April 20, 2024

Eric Swenson, Co-Founder of Skateboarding Magazine, Dies at 64

Eric Swenson, a founder of Thrasher, a magazine that re-energized the sport of skateboarding and helped propel it from a suburban teenage activity to an international form of recreation and a competitive sport, died on Monday in San Francisco. He was 64.

The cause was suicide; he shot himself in front of a police station, the police said.

Mr. Swenson and a partner, Fausto Vitello, started Thrasher in 1981, largely to promote their business, Independent Trucks, which made skateboard “trucks” — the fixtures that connect the deck of the board to the wheels — and other parts and accessories.

Skateboarding had grown popular in the 1960s, when it became known as sidewalk surfing, and began to flourish in the 1970s, when sturdier, better-designed boards and urethane wheels added the speed and maneuverability that appealed to young thrill seekers. Empty swimming pools and public skateboard parks gave practitioners places to display their daredevilry.

Mr. Swenson was known as the quiet, pragmatic, handy partner, largely concerned with the design and fabrication of the company’s skateboard hardware. Mr. Vitello, who died in 2006, was more flamboyant and outspoken.

“Eric made things,” said Gwynn Vitello, Mr. Vitello’s widow, who is president of High Speed Productions, which publishes Thrasher and two other magazines. “My husband was the voice.”

They started Independent Trucks in 1978, just as the skateboard craze began to flag, partly because many communities, concerned about injuries and lawsuits, dismantled their skateboard parks. Those who continued to skate, however, skittering gymnastically on the streets and around public buildings, leaping on and off curbs, flying down stone stairways or sliding down metal banisters, exemplified an authority-defying spirit, and this was precisely what Thrasher magazine reflected.

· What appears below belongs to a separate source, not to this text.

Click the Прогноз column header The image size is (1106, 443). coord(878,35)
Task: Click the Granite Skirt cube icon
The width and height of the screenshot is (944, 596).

From the start, Thrasher professed the values of punk-rock, the renegade music of the era; its articles, interviews and photos had a swagger, a recklessness. The ethos was expressed in an oft-repeated motto: “Skate and destroy.”

Thrasher galvanized skating enthusiasts, drew former skateboarders — or skaters, in the sport’s argot — back to it, and created new fans and participants. The magazine today has a circulation of about 250,000, Ms. Vitello said, and a Web site, thrashermagazine.com, which draws 1.5 million visits per month. Once virtually alone in the publishing universe, it is now the largest of 20 or so skating magazines around the world, and the sport is included in the X-Games and televised on ESPN.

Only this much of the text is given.